The data -
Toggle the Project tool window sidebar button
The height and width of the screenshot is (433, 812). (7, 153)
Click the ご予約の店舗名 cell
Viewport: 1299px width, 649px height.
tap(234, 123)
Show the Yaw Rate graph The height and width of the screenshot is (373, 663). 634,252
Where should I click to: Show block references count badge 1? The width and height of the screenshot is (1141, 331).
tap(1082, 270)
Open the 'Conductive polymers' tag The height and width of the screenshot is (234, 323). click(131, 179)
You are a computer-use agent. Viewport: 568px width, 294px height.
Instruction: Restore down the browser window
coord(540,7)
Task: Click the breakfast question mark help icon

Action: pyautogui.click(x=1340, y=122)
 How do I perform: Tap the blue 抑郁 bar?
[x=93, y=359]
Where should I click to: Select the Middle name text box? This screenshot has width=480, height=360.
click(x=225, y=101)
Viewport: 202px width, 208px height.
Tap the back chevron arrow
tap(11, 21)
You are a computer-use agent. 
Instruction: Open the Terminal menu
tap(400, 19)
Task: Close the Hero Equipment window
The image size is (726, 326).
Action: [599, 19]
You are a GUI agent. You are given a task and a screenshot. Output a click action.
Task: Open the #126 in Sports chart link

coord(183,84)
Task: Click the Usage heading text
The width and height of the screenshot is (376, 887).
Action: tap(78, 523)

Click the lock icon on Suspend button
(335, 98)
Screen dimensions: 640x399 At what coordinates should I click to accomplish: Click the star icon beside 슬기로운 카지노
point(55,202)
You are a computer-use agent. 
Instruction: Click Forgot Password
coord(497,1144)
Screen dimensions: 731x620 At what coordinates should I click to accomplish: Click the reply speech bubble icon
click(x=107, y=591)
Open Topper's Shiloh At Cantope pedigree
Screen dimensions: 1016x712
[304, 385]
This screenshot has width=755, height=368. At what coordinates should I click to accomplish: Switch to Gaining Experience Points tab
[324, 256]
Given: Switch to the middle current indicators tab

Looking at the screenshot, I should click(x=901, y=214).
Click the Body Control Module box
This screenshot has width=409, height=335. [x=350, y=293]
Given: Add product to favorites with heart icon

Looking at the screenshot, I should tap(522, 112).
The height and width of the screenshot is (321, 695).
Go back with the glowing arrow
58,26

Exercise details - Please copy every line from the entries that includes the word "agent".

Written solution -
You are a computer-use agent. Viewport: 568px width, 294px height.
You are a computer-use agent. 
You are a GUI agent. You are given a task and a screenshot. Output a click action.
You are a computer-use agent. 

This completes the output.